I’ve suggested already that she treat each new method as an experiment.  We don’t fail at experiments – we can learn from each attempt. When she tries a new approach, we’ll go through the things that worked well, and the things that she would do differently.  I’ll also use motivational approaches to encourage her to recall why she used to enjoy showering – she loved it because she felt energised, she could pamper herself (remember that Simone was working in a very masculine environment), and she was able to take some time out.  These are important things she can focus on as she develops strategies to return to this very important activity.

Shannon, E. (2002). Reflections on clinical practice by occupational therapists working in multidisciplinary pain management programmes in the UK and the USA Australian Occupational Therapy Journal, 49 (1), 48-52 DOI: 10.1046/j.0045-0766.2002.00291.x

Strong, J. (1998). Incorporating cognitive-behavioral therapy with occupational therapy: a comparative study with patients with low back pain. Journal of Occupational Rehabilitation, 8(1), 61-71.


  1. Oh my, this woman sounds a lot like me! Different diagnosis, but similar behavior and attitudes. Many things that used to be pleasurable or easy (requiring no thought) are now work! and require thought to do.
    I like the thought of experimenting to see what makes things better to me….this helps at least to move on past the dissappointment that things just aren’t that way anymore.

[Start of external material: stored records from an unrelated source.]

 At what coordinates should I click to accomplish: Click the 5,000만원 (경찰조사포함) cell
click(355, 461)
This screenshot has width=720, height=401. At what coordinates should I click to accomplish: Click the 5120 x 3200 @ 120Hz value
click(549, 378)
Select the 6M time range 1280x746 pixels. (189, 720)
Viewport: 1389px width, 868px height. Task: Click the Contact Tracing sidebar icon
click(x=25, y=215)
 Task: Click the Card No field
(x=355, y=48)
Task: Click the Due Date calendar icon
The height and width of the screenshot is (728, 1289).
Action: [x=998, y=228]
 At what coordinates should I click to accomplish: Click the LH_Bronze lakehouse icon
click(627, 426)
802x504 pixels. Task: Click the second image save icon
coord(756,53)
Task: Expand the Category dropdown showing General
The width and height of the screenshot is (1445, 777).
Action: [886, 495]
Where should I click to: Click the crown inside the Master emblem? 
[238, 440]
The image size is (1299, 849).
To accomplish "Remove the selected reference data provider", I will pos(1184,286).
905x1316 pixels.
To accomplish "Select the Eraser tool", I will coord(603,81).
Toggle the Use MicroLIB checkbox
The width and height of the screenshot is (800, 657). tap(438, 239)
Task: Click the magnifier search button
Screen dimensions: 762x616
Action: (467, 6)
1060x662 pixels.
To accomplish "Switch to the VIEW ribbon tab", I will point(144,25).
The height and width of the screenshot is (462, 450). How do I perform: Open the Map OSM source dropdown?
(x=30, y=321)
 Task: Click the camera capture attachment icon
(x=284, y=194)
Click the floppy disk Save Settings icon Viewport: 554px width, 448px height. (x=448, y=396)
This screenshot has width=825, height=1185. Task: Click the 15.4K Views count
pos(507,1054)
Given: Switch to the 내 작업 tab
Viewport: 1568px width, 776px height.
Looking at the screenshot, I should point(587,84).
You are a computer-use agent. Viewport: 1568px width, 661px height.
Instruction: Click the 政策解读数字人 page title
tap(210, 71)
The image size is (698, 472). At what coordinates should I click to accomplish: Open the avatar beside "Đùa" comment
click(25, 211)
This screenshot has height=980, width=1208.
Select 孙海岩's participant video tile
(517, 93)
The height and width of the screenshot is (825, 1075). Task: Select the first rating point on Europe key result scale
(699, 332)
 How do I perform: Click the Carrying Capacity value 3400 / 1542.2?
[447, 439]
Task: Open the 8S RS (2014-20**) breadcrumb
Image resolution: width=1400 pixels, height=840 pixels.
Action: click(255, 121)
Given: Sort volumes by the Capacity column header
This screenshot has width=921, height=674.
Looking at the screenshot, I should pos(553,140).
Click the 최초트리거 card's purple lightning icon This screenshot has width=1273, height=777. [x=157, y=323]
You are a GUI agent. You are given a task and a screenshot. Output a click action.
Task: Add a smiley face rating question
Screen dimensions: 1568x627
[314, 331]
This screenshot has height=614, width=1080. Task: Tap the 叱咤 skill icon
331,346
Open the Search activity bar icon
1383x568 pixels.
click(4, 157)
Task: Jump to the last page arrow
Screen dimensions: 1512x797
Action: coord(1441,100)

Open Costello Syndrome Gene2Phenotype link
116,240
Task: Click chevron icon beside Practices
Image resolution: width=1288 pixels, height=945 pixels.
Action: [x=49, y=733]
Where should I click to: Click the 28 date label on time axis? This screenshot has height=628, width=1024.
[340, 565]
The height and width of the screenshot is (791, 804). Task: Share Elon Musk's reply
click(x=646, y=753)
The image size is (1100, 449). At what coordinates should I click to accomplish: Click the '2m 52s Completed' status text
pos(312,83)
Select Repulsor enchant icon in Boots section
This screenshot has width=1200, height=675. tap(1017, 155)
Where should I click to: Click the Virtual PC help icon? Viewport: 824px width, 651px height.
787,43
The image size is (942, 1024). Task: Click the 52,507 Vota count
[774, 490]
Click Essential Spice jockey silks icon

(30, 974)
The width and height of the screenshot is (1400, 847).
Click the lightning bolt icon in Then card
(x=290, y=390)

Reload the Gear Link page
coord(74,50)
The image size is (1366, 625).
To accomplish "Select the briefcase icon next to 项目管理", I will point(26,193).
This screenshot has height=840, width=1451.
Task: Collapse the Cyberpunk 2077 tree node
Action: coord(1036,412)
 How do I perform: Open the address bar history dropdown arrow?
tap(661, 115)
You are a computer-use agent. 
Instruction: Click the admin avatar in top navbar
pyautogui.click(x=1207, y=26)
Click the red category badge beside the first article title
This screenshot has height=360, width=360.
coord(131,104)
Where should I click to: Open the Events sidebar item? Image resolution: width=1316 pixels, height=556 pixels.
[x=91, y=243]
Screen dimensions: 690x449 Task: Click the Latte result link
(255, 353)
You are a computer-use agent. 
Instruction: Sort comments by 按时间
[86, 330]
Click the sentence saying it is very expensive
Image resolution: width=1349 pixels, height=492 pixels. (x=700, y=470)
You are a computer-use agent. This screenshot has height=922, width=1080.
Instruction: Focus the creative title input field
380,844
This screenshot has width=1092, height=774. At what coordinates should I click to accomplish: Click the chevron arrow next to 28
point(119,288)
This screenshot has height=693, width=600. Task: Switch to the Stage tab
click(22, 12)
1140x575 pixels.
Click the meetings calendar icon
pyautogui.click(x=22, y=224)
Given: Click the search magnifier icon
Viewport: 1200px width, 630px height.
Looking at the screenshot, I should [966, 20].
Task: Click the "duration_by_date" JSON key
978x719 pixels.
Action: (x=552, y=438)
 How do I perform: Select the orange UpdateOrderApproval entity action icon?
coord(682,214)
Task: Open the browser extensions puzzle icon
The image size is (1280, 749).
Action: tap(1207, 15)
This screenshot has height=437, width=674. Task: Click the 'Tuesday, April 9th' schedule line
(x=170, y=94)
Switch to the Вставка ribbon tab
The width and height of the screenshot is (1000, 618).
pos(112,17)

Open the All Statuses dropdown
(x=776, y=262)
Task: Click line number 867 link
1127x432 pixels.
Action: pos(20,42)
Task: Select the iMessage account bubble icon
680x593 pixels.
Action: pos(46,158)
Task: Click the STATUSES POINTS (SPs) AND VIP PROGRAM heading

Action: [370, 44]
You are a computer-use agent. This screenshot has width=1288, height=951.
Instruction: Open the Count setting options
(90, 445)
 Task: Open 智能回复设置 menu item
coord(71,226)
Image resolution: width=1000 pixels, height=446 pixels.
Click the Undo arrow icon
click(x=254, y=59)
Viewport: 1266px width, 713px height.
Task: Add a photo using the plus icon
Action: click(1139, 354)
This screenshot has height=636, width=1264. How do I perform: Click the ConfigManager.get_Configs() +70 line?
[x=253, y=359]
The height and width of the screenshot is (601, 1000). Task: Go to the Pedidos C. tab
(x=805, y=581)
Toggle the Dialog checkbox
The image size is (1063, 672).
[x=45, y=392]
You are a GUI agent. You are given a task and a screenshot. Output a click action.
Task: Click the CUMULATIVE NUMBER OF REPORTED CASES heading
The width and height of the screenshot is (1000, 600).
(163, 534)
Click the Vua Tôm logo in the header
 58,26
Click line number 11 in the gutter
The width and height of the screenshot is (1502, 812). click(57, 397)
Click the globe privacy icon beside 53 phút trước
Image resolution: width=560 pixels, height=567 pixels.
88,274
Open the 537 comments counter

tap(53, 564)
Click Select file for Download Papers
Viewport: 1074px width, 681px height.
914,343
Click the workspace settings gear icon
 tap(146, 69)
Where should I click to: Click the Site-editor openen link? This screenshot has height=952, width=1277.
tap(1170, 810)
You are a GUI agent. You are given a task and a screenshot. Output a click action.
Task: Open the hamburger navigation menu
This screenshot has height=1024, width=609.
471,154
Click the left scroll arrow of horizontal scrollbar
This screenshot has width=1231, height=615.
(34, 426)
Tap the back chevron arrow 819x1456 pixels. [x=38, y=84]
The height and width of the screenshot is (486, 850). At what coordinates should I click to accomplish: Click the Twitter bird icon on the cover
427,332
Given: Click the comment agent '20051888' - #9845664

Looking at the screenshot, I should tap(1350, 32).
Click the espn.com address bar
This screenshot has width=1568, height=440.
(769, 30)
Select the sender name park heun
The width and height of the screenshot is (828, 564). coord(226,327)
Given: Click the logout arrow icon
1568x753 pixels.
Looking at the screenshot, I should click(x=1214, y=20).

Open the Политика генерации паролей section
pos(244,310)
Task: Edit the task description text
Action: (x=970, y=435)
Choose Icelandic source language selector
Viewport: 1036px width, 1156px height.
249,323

    1. It also reduces the chance that you feel bullied into doing something that doesn’t ‘fit’ for you – and therefore not have a go. The only proviso I have to this is that sometimes it’s important to use a strategy until you become skilled at it before it ‘works’ – remember learning to drive? How many bunnyhops?! It’s also important to know what the strategy is intended to achieve, so you can monitor the outcome in terms of that. For example, diaphragmatic breathing doesn’t appear to be very helpful for reducing pain in people with fibromyalgia, yet it can still reduce distress. Distress can make the experience of increased pain feel far worse, so by reducing distress it’s a lot easier to get through. If you only monitored the pain intensity, then this strategy wouldn’t appear to be helpful, but if you monitored distress, you can see that it would help in another way. Exercise is another strategy that springs to mind – initially it doesn’t feel like it’s doing a lot, and it can increase pain temporarily, yet over time it’s a very helpful strategy.

  2. HI Bronnie
    I love reading about your ideas for clinical practise, they help keep me going when I’m feeling a bit fed up with the world of pain management. Like you I’m a big white board user for jotting down ideas, sharing information with clients. I also tend to invite clients to use pain management strategies as experiments that they trial and then we evalaute for their effectiveness, it help break down the authoritarian approach and gives them more control. I love the energy cards idea – can I steal it?
    And lastly, I was amused to see reference to an article I wrote in 2002 at the end of your article. It was written after my churchill felllowship visit to the UK and US – now feels like a very long time ago, and I think my ideas on pain management practise have evolved enormously since then!

    1. Beware, your past will catch up with you! Thank you for your encouragement, it’s so nice to know that what I’m writing strikes a chord. Of course you’re welcome to steal the ‘energy cards’ – I believe if everyone owned their own, it came from an activity using match-sticks that I used when I was a student! But of course, matches are not quite as easy to come by now and macaroni just didn’t appeal. I hope we can cross-fertilise in the most positive way possible via the power of the interweb!